Speaking at the Ontario Securities Commission’s annual conference known as Dialogue with the OSC, in Toronto today, Wilson said this new fulltime position will report directly to him and the OSC’s executive director. The job is to provide independent advice to the chairman and executive director on enforcement issues.

Wilson noted that the appointment of such an advisor is consistent with a key recommendation made by the Allen Committee Task Force in 2006. “We believe the Special Advisor will bring tremendous insights and expertise to our enforcement work,” he said.

Wilson also reported that the Securities Fraud Enforcement Working Group, which was created a year go by the federal, provincial and territorial ministers responsible for justice, and which he co-chaired, delivered its recommendations two weeks ago. He called for the ministers to take steps to improve enforcement. “There is no good reason that I can think of for a lack of action,” he noted.

To improve enforcement, he said that the group recognized that co-operation, coordination and consistency must improve across jurisdictions. That includes better resource sharing between provinces, more evidence gathering tools for investigators, and improvements in information sharing between regulators and police. Case assessment also needs to be streamlined, he noted.

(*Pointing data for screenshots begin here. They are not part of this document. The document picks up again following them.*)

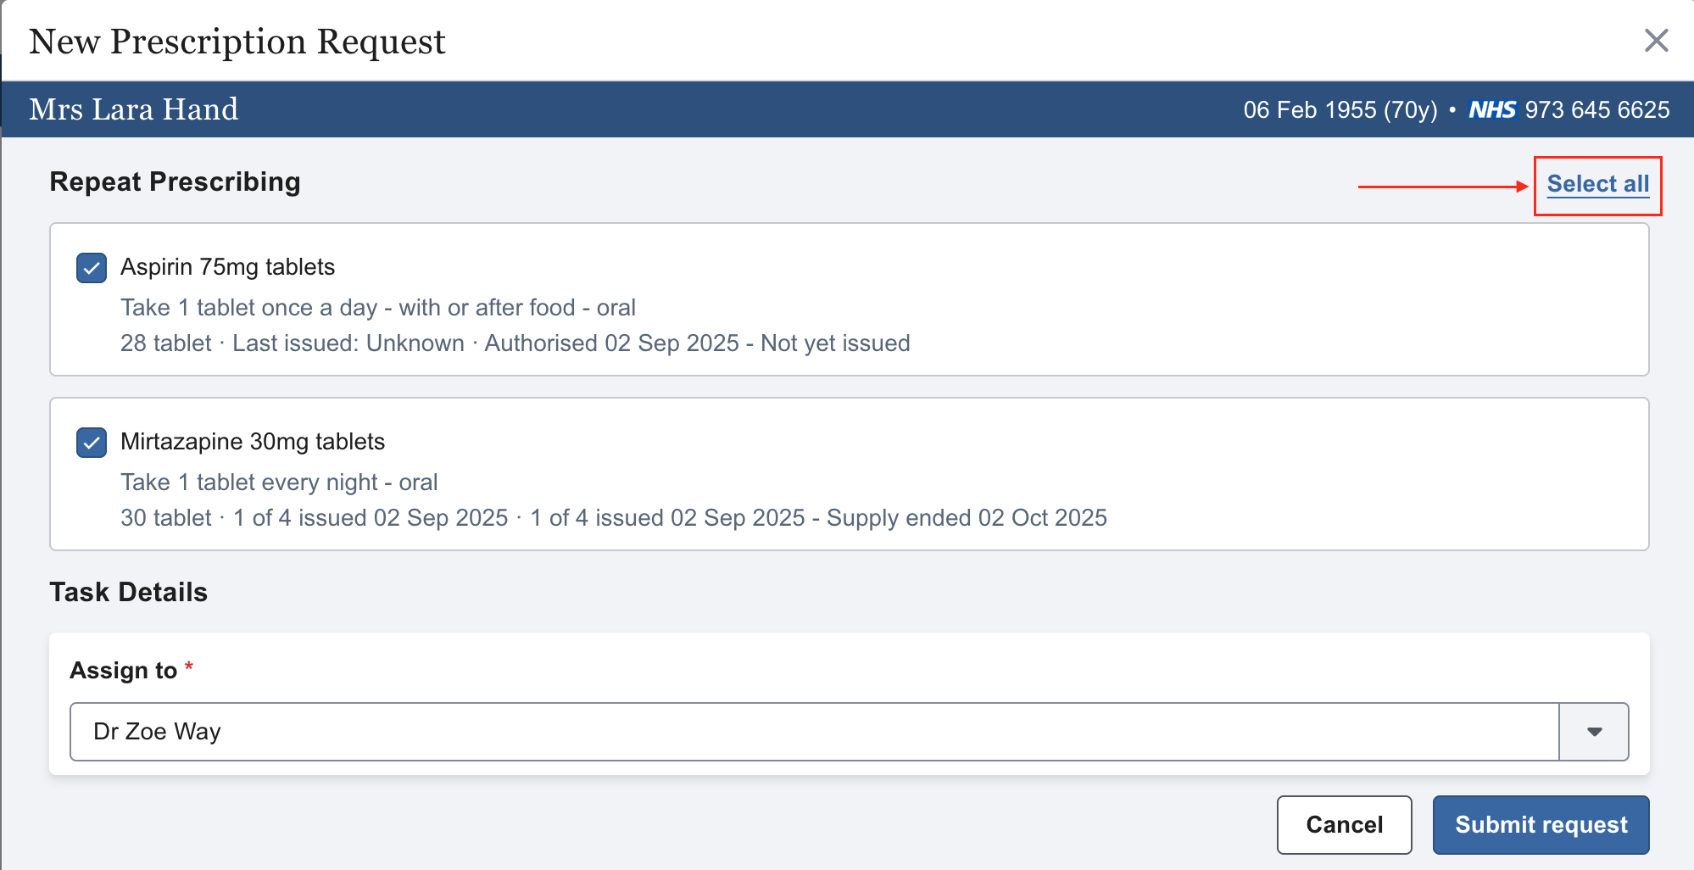Click the Dr Zoe Way assignee field

tap(814, 732)
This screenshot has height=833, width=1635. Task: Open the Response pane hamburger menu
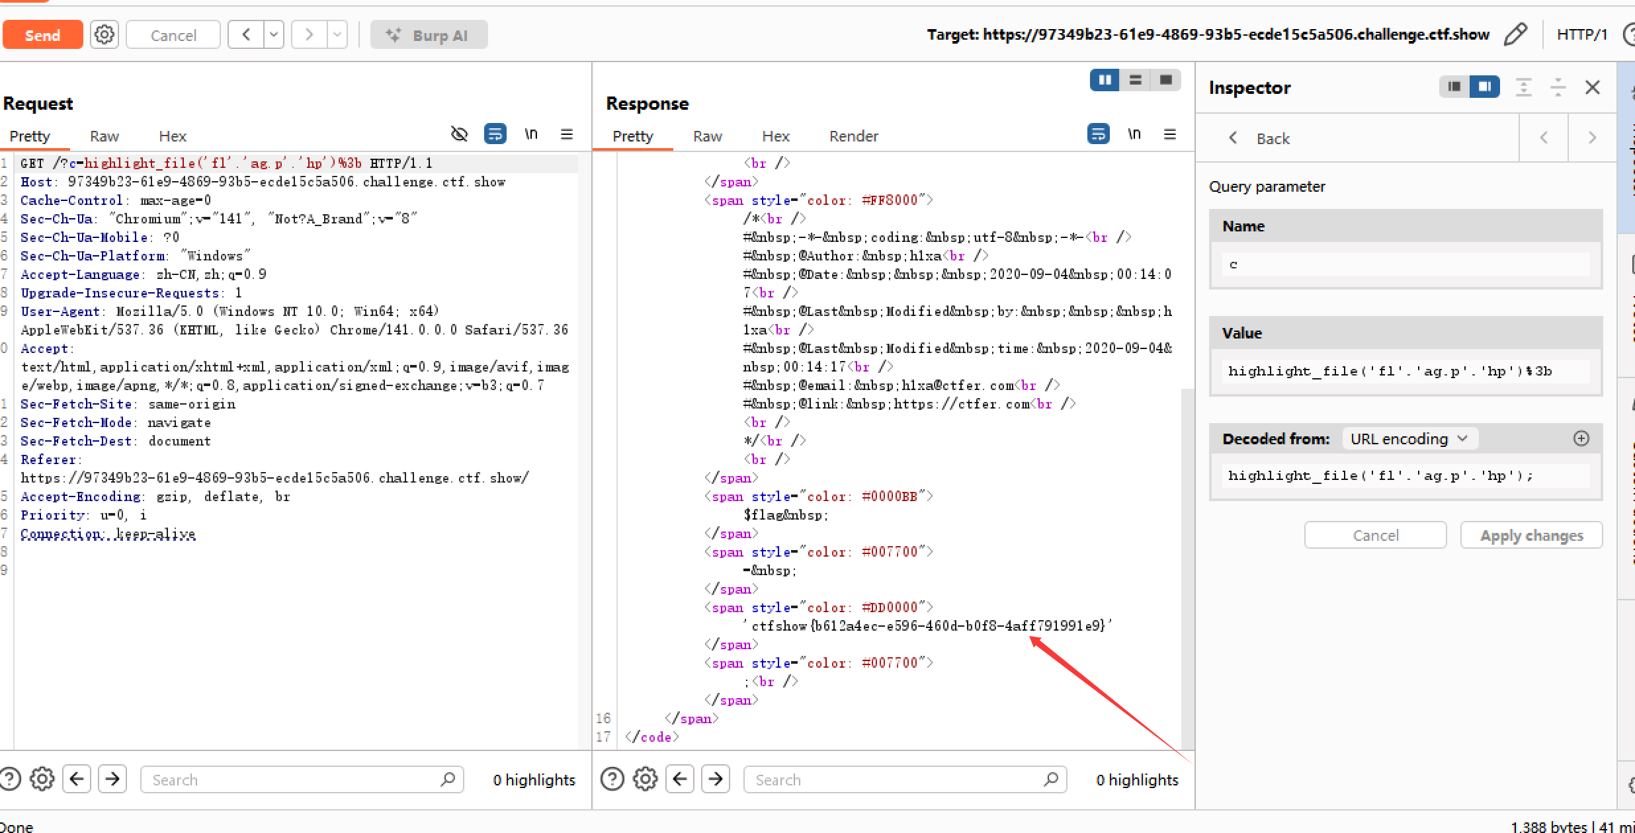tap(1169, 134)
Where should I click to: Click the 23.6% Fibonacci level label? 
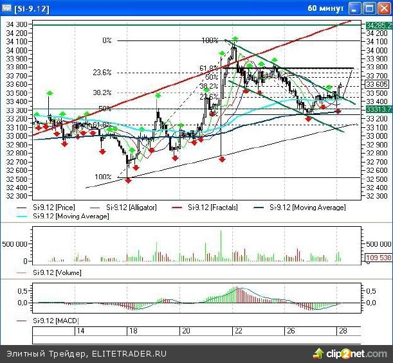pos(102,73)
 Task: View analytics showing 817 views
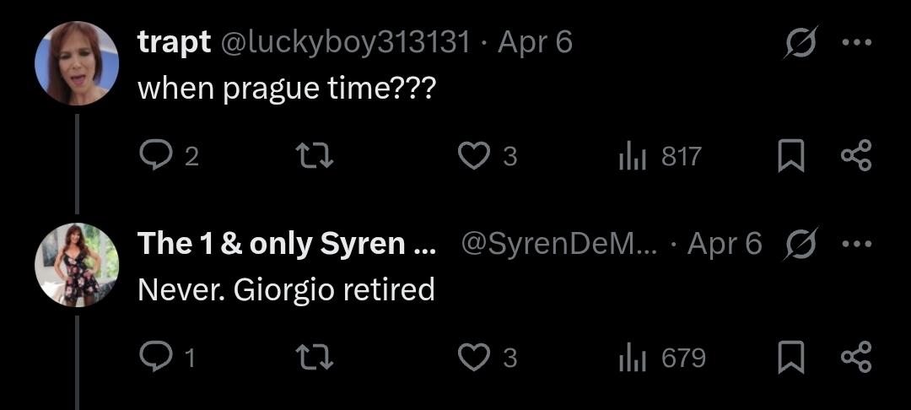click(660, 156)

The ministers do recognize that securities fraud causes “serious harm” to victims, Wilson allowed. “They have expressed broad support for our recommendations and have asked that further work be done ‘to examine them for analysis and implementation’,” he said.

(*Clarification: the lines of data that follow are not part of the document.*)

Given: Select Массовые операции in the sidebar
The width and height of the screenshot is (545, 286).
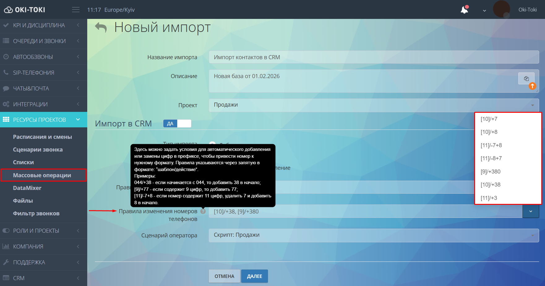Looking at the screenshot, I should click(x=42, y=175).

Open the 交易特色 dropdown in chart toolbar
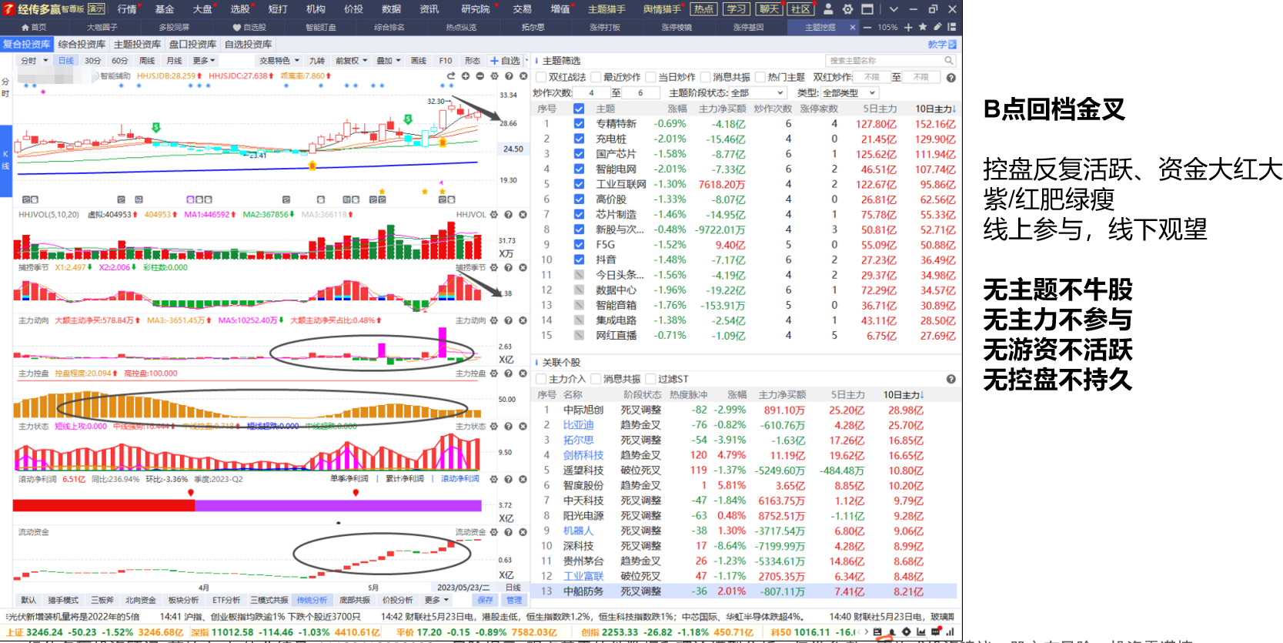[279, 61]
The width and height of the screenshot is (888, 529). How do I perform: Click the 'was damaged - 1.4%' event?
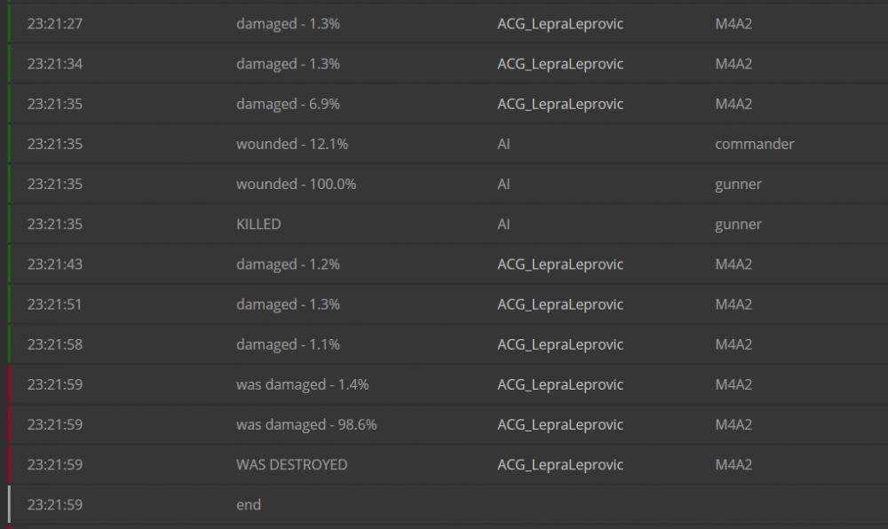coord(302,384)
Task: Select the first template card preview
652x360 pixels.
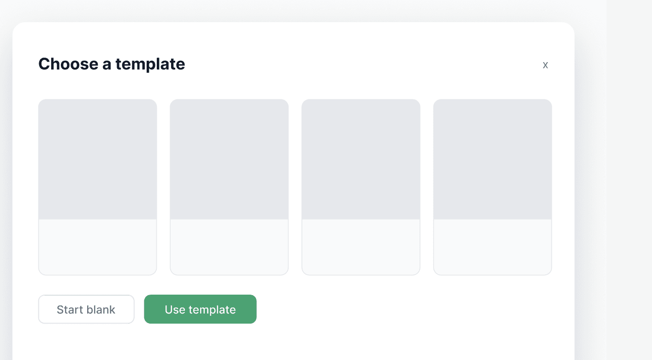Action: [98, 159]
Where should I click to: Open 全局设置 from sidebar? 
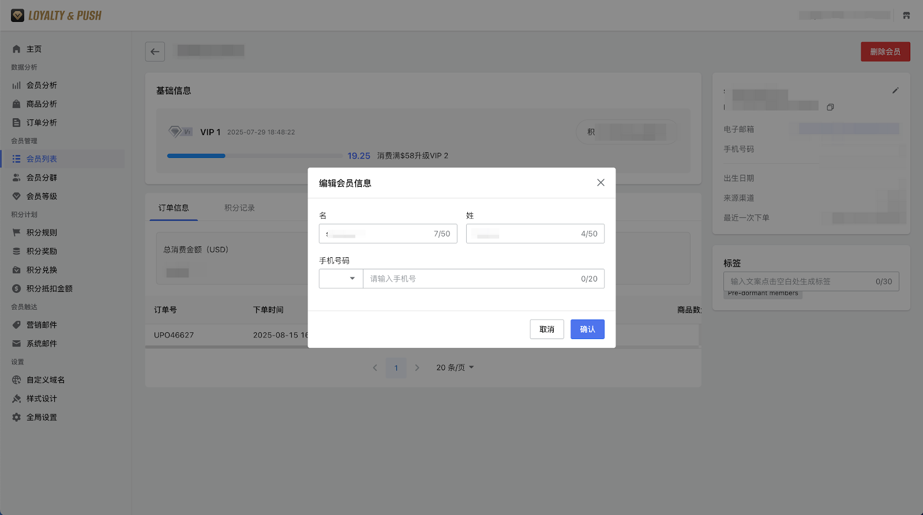[42, 418]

In a panel on enforcement following Wilson’s remarks, Mike Watson, director of enforcement at the OSC, noted that his department is seeing a big increase in boiler rooms carrying out illegal distributions.

Earlier this year, the OSC established a unit to target these sorts of activities, and Watson said that it anticipated uncovering 10-12 cases a year, but its case pipeline far exceeds that number, he reported. Watson added that these sorts of crimes have a “huge impact on vulnerable people”.

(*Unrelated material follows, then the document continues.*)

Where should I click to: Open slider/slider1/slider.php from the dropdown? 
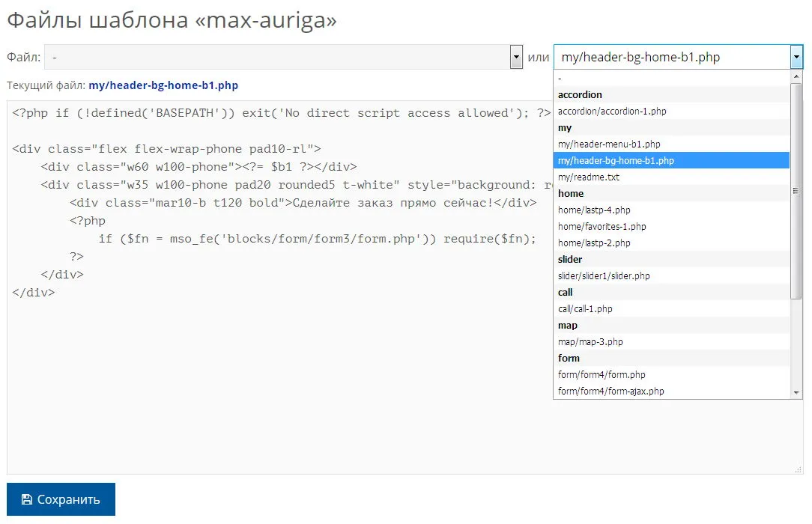[604, 275]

On the subject of retail investor protection, Wilson stressed that a planned new point of sale framework for mutual funds and segregated funds will provide investors with meaningful information, written in plain language, when they need it most – before they decide to buy a fund. And, under their proposed registration reform rules, regulators have also proposed a mandatory requirement that all registrants — including those who aren’t IDA or MFDA members — must participate in an independent dispute-resolution service. “This would allow investors to seek compensation without having to go to court,” he noted.

“But the backbone of individual investor protection is the rigorous regulatory oversight of the intermediaries who deal with retail investors,” Wilson said. “As the delegator, we have a duty to monitor their performance with both intensity and rigour,” he noted. “We have to set the appropriate regulatory priorities. Then, we must respond in a timely way.”

Additionally, Wilson noted that one of the biggest challenges for securities regulators right now is the crisis in the credit markets around the world. On that front, he said that the OSC is supportive of the efforts of the International Organization of Securities Commissions. “We’re very supportive of IOSCO’s deliberate, thoughtful action to address the liquidity crisis. As a group, regulators are reacting with a global approach to the credit crisis – but not over-reacting,” he said. “Precipitous change tends only to create additional problems and unnecessary new burdens.”